What this task involves
The records below need to be restated word for word.

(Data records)
# # # # # # #

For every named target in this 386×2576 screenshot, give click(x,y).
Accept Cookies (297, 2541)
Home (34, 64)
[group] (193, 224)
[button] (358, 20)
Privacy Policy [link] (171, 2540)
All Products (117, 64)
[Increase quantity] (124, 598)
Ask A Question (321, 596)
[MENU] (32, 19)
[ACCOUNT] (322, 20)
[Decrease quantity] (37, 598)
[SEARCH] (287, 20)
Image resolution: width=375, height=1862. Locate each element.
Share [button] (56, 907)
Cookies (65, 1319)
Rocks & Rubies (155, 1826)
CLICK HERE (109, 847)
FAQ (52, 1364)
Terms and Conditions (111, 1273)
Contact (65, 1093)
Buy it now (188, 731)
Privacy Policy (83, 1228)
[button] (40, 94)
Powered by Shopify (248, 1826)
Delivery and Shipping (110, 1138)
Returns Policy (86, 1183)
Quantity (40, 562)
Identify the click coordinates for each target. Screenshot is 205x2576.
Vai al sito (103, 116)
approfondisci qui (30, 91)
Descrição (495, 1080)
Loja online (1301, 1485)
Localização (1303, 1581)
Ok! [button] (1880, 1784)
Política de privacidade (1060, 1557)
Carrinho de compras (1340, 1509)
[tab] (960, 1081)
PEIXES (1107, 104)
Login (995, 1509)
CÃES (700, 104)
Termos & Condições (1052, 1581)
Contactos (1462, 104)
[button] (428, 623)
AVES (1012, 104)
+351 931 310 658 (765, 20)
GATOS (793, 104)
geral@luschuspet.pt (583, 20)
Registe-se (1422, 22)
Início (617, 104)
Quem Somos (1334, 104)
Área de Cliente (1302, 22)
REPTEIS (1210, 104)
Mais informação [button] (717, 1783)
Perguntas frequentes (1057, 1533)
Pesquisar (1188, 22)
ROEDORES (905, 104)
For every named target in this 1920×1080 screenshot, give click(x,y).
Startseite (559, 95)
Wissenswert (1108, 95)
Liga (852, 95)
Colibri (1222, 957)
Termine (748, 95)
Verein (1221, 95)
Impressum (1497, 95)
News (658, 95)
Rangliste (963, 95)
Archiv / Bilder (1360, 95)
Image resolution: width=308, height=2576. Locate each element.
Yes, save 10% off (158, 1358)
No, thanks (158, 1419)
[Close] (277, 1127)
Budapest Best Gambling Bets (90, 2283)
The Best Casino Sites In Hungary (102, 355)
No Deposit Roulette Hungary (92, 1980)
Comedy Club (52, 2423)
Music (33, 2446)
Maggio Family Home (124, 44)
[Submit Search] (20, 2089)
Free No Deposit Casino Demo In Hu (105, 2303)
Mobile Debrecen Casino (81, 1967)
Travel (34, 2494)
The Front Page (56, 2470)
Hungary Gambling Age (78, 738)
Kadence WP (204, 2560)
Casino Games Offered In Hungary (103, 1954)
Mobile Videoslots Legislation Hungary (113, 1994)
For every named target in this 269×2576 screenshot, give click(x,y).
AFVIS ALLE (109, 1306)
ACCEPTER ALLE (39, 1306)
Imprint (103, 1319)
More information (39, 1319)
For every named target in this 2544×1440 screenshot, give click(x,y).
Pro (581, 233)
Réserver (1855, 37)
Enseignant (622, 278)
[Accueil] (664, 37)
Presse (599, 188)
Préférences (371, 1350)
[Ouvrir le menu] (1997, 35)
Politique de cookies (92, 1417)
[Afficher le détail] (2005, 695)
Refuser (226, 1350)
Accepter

# # # # # # #

Task answer
For every named target in this 386×2576 screenshot, give click(x,y).
Accept Cookies (297, 2541)
Home (34, 64)
[group] (193, 224)
[button] (358, 20)
Privacy Policy [link] (171, 2540)
All Products (117, 64)
[Increase quantity] (124, 598)
Ask A Question (321, 596)
[MENU] (32, 19)
[ACCOUNT] (322, 20)
[Decrease quantity] (37, 598)
[SEARCH] (287, 20)
Image resolution: width=375, height=1862. Locate each element.
Share [button] (56, 907)
Cookies (65, 1319)
Rocks & Rubies (155, 1826)
CLICK HERE (109, 847)
FAQ (52, 1364)
Terms and Conditions (111, 1273)
Contact (65, 1093)
Buy it now (188, 731)
Privacy Policy (83, 1228)
[button] (40, 94)
Powered by Shopify (248, 1826)
Delivery and Shipping (110, 1138)
Returns Policy (86, 1183)
Quantity (40, 562)
Identify the click coordinates for each target. Screenshot is 205x2576.
Vai al sito (103, 116)
approfondisci qui (30, 91)
Descrição (495, 1080)
Loja online (1301, 1485)
Localização (1303, 1581)
Ok! [button] (1880, 1784)
Política de privacidade (1060, 1557)
Carrinho de compras (1340, 1509)
[tab] (960, 1081)
PEIXES (1107, 104)
Login (995, 1509)
CÃES (700, 104)
Termos & Condições (1052, 1581)
Contactos (1462, 104)
[button] (428, 623)
AVES (1012, 104)
+351 931 310 658 (765, 20)
GATOS (793, 104)
geral@luschuspet.pt (583, 20)
Registe-se (1422, 22)
Início (617, 104)
Quem Somos (1334, 104)
Área de Cliente (1302, 22)
REPTEIS (1210, 104)
Mais informação [button] (717, 1783)
Perguntas frequentes (1057, 1533)
Pesquisar (1188, 22)
ROEDORES (905, 104)
For every named target in this 1920×1080 screenshot, give click(x,y).
Startseite (559, 95)
Wissenswert (1108, 95)
Liga (852, 95)
Colibri (1222, 957)
Termine (748, 95)
Verein (1221, 95)
Impressum (1497, 95)
News (658, 95)
Rangliste (963, 95)
Archiv / Bilder (1360, 95)
Image resolution: width=308, height=2576. Locate each element.
Yes, save 10% off (158, 1358)
No, thanks (158, 1419)
[Close] (277, 1127)
Budapest Best Gambling Bets (90, 2283)
The Best Casino Sites In Hungary (102, 355)
No Deposit Roulette Hungary (92, 1980)
Comedy Club (52, 2423)
Music (33, 2446)
Maggio Family Home (124, 44)
[Submit Search] (20, 2089)
Free No Deposit Casino Demo In Hu (105, 2303)
Mobile Debrecen Casino (81, 1967)
Travel (34, 2494)
The Front Page (56, 2470)
Hungary Gambling Age (78, 738)
Kadence WP (204, 2560)
Casino Games Offered In Hungary (103, 1954)
Mobile Videoslots Legislation Hungary (113, 1994)
For every named target in this 269×2576 screenshot, give click(x,y).
AFVIS ALLE (109, 1306)
ACCEPTER ALLE (39, 1306)
Imprint (103, 1319)
More information (39, 1319)
For every named target in this 2544×1440 screenshot, give click(x,y).
Pro (581, 233)
Réserver (1855, 37)
Enseignant (622, 278)
[Accueil] (664, 37)
Presse (599, 188)
Préférences (371, 1350)
[Ouvrir le menu] (1997, 35)
Politique de cookies (92, 1417)
[Afficher le détail] (2005, 695)
Refuser (226, 1350)
Accepter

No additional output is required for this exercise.